__O que fazer__:
(a) Com base no trecho, responda:
(i) Segundo Solange Srour, de quantos pontos do PIB seria o ajuste necessário para a dívida pública se estabilizar?
(ii) Com que déficit o governo está trabalhando hoje para este ano?
(iii) Em que mês o CMN deve ter o debate sobre a meta de inflação?
(b) De acordo com o trecho, por que o atual arcabouço fiscal perdeu a credibilidade? Explique em uma a três frases.
(c) Copie do trecho, sem nenhuma alteração, a parte que se abre com as palavras que contêm "Guilherme disse que o" e se fecha com "a carga tributária.".

__Trecho para leitura__:
* * *
Para ele, o atual arcabouço fiscal — teto de gastos, regra de ouro e LRF — perdeu a credibilidade, tirando a previsibilidade para as finanças públicas, já que nos últimos anos esse arcabouço foi emendado diversas vezes para permitir mais gastos.

“Um dos problemas das regras fiscais que foram criadas até agora é que quando tem choque você tem que acionar válvulas de escape, e aí é difícil retomar depois,” disse ele, acrescentando que o novo arcabouço precisa ter mais flexibilidade para essas situações.

Guilherme disse que o desenho da regra ainda não está definido, mas que o Ministério está trabalhando para entregar uma proposta nos próximos meses, até para orientar a LDO.

“Queremos que esse arcabouço dialogue com as tendências mais recentes no mundo. Tem vários casos de países latinoamericanos que tiveram regras fiscais mais duradouras.”

Guilherme também falou sobre a reforma tributária que está sendo desenhada pelo Governo e garantiu que a proposta não está pensada para aumentar a carga tributária. 

“O objetivo é, com um patamar semelhante, melhorar a qualidade da tributação brasileira,” disse. “Temos enorme complexidade nos tributos indiretos, o que destrói a competitividade das empresas. Temos que avançar para a aprovação de um IVA, um IVA moderno baseado na literatura e experiência internacional.”

Segundo ele, o governo também quer mexer no imposto de renda para “simplificar o imposto e melhorar a distribuição de renda.”

Na conversa, a economista-chefe do CS, Solange Srour, notou que seria preciso de um ajuste de 4 pontos porcentuais no PIB para a dívida pública se estabilizar. 

“Se não vai ter aumento da carga tributária, vai ter reforma de gastos para esse ajuste ser feito?” questionou Solange. “Porque nas nossas contas, a dívida sobe 5 pontos em 12 meses.”

“Do ponto de vista de gastos, estamos colocando uma ênfase de, junto com o arcabouço fiscal, criar uma cultura de spending review, para avaliar de maneira técnica a qualidade da política pública e quais são os ajustes e melhorias de políticas públicas que precisar ter nos próximos anos,” respondeu Guilherme.

Ele deu o exemplo do Auxílio Brasil, que, segundo ele, teve um orçamento recorde mas tem uma série de problemas. “Você pode melhorar a política e às vezes com o mesmo recurso ou até menos fazer mais. Acreditamos que podemos melhorar isso e tornar isso uma cultura do Estado brasileiro.”

O secretário disse que espera recuperar de forma “bem veloz” o resultado primário brasileiro. 

Segundo ele, existe a possibilidade de zerar o déficit este ano, mas o governo está trabalhando hoje com um déficit de 0,5% a 1% para este ano. 

“Com isso, a tarefa de reduzir a dívida se reduz para os próximos anos. E a aprovação dessas duas reformas (novo arcabouço fiscal e tributária) tem potencial de reduzir o prêmio de risco e a taxa de juros neutra, criando um cenário para gerar estabilização da dívida.”

O secretário também debateu o aumento da meta de inflação, um tema que começou a ser discutido nas últimas semanas depois de declarações do Presidente Lula. 

Guilherme disse que esse tema não está pautado no Ministério da Economia, e que é um debate que o CMN deve ter mais à frente, em junho, e “até lá muita coisa pode acontecer.”

“Mas o que colocamos, e o próprio presidente do BC já falou isso, é que os juros reais do Brasil são muito altos, um dos maiores do mundo. Obviamente é desejo de todo governo reduzir essa taxa preservando a trajetória de queda da inflação. O que cabe a nós é trabalhar para apresentar as reformas e medidas econômicas que permitam que o BC tome as medidas na política monetária.”
* * *
__Dados coletados__:

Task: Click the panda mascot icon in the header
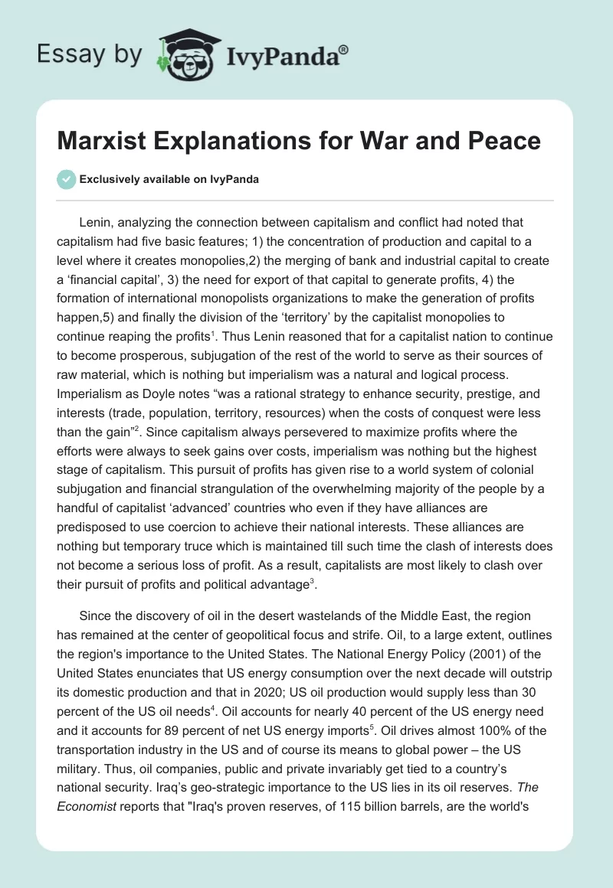coord(183,54)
* * *
__Resultados do exercício__:
(a)
(i) De 4 pontos porcentuais no PIB.
(ii) Com um déficit de 0,5% a 1%.
(iii) Em junho.

(b) O arcabouço fiscal é formado por teto de gastos, regra de ouro e LRF. Ele perdeu a credibilidade porque, nos últimos anos, foi emendado diversas vezes para permitir mais gastos. Isso tirou a previsibilidade das finanças públicas.

(c)
Guilherme disse que o desenho da regra ainda não está definido, mas que o Ministério está trabalhando para entregar uma proposta nos próximos meses, até para orientar a LDO.

“Queremos que esse arcabouço dialogue com as tendências mais recentes no mundo. Tem vários casos de países latinoamericanos que tiveram regras fiscais mais duradouras.”

Guilherme também falou sobre a reforma tributária que está sendo desenhada pelo Governo e garantiu que a proposta não está pensada para aumentar a carga tributária.